■ TASK INSTRUCTIONS
In the records below, begin at the line containing "Select The Quantum Model lesson" and end at the line containing "Click the GOALS stat bar"; quote every line in that span exactly, including both boundary lines, and no others.

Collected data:

■ ■ ■ ■

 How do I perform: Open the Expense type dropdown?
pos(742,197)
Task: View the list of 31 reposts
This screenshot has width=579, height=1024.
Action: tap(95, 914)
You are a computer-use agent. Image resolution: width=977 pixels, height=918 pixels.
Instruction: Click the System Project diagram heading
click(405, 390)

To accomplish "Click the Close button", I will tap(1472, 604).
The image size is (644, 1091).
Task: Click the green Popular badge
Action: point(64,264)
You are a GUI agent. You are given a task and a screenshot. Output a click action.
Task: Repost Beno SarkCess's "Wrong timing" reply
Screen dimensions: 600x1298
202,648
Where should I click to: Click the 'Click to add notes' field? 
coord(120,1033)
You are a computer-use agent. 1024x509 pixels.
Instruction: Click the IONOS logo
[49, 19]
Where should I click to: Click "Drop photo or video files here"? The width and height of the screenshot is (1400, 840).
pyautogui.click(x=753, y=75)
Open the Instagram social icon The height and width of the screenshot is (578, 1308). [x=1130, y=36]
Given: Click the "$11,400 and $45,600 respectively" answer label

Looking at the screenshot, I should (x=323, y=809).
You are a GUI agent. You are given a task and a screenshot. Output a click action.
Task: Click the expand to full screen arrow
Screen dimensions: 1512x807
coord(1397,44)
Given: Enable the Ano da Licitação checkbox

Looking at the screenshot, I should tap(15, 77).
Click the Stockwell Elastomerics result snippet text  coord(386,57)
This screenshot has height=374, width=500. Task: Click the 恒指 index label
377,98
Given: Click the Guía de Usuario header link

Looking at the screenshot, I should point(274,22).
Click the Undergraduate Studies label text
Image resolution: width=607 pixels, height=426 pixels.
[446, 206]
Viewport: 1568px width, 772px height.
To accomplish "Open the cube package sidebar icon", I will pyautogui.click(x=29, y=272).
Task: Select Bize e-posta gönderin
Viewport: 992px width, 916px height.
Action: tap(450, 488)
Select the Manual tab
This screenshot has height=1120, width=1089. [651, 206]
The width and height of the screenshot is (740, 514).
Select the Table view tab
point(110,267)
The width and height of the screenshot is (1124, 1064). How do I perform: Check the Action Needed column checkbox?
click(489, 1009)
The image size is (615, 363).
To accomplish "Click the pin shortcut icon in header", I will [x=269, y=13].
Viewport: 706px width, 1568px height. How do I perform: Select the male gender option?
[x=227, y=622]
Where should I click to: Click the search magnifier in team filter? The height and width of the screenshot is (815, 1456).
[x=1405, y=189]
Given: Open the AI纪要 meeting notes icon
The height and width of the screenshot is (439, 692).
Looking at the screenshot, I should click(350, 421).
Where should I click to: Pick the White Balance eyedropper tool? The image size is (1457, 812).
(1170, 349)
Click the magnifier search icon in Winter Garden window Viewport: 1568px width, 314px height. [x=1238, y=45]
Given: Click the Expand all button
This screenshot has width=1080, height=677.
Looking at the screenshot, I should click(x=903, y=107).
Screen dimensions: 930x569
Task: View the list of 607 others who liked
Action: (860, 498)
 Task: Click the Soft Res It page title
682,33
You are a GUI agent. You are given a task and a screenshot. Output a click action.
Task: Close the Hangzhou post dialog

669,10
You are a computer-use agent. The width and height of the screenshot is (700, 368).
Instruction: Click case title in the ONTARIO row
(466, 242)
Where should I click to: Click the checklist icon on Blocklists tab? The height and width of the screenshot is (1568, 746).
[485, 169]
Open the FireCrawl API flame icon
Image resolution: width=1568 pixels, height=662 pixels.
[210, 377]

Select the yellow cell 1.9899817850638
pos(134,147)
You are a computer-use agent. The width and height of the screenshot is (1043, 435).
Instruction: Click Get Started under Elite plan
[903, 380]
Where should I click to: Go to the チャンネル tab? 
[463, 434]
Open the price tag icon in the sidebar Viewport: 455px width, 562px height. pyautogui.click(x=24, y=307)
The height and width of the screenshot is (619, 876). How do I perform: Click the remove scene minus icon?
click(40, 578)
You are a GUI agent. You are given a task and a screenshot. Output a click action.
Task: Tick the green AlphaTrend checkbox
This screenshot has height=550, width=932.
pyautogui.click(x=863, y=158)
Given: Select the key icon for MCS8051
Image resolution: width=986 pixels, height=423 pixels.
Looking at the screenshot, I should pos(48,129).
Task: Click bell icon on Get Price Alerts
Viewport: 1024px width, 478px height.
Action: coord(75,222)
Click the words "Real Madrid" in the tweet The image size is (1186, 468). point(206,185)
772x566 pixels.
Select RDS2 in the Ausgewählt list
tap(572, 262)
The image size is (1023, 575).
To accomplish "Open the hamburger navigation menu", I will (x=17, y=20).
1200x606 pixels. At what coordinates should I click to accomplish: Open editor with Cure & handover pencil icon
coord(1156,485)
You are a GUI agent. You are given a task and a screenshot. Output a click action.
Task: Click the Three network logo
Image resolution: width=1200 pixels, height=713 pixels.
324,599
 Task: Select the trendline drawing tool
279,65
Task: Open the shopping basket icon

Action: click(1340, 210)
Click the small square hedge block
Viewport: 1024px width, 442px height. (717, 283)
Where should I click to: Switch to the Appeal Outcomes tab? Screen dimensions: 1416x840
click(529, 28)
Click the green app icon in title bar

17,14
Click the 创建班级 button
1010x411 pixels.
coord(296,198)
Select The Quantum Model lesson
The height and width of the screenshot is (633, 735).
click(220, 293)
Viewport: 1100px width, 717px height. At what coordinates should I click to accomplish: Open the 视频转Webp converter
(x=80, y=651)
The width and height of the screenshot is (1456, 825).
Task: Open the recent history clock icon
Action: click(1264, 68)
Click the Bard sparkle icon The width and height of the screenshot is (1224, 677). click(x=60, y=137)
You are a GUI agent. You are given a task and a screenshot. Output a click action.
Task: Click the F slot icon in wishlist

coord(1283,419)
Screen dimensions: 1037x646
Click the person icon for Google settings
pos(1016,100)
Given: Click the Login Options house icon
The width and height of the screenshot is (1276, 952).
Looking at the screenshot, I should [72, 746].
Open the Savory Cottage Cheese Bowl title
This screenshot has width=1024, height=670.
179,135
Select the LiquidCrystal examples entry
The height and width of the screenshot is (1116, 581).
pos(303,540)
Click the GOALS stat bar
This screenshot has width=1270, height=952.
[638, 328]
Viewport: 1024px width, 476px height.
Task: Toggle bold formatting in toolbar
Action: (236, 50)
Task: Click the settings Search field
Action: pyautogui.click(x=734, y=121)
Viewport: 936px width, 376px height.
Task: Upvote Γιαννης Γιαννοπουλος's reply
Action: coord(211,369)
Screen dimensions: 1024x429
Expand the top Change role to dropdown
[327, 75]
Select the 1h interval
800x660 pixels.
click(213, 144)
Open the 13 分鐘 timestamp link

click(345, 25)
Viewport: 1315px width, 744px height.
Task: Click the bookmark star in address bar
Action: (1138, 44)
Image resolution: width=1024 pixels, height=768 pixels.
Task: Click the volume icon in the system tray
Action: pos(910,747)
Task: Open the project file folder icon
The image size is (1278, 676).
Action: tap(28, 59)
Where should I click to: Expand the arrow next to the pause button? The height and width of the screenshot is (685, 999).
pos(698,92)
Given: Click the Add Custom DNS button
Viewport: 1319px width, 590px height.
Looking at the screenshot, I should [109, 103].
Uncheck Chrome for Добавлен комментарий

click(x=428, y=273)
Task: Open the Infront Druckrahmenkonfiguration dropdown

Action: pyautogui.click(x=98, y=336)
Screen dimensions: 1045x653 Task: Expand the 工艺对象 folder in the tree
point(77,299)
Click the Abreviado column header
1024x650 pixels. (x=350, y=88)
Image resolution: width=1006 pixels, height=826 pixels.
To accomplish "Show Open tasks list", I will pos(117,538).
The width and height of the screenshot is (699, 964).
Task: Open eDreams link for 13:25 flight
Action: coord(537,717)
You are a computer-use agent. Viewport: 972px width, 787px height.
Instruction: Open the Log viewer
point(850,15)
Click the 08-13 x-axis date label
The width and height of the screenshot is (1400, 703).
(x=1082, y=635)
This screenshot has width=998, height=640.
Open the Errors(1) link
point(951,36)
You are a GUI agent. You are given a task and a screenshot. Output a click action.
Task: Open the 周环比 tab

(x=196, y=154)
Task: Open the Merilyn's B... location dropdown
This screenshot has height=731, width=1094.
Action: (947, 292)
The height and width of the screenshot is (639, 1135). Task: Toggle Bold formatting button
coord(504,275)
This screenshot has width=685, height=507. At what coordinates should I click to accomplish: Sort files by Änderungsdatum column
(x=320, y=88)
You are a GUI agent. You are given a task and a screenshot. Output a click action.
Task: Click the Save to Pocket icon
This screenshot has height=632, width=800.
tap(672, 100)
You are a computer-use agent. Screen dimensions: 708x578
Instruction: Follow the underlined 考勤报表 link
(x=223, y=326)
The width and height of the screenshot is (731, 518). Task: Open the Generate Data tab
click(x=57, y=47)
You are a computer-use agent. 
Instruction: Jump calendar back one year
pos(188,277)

■ ■ ■ ■

■ OUTPUT BELOW
Select The Quantum Model lesson
The height and width of the screenshot is (633, 735).
click(220, 293)
Viewport: 1100px width, 717px height. At what coordinates should I click to accomplish: Open the 视频转Webp converter
(x=80, y=651)
The width and height of the screenshot is (1456, 825).
Task: Open the recent history clock icon
Action: click(1264, 68)
Click the Bard sparkle icon The width and height of the screenshot is (1224, 677). click(x=60, y=137)
You are a GUI agent. You are given a task and a screenshot. Output a click action.
Task: Click the F slot icon in wishlist

coord(1283,419)
Screen dimensions: 1037x646
Click the person icon for Google settings
pos(1016,100)
Given: Click the Login Options house icon
The width and height of the screenshot is (1276, 952).
Looking at the screenshot, I should [72, 746].
Open the Savory Cottage Cheese Bowl title
This screenshot has width=1024, height=670.
179,135
Select the LiquidCrystal examples entry
The height and width of the screenshot is (1116, 581).
pos(303,540)
Click the GOALS stat bar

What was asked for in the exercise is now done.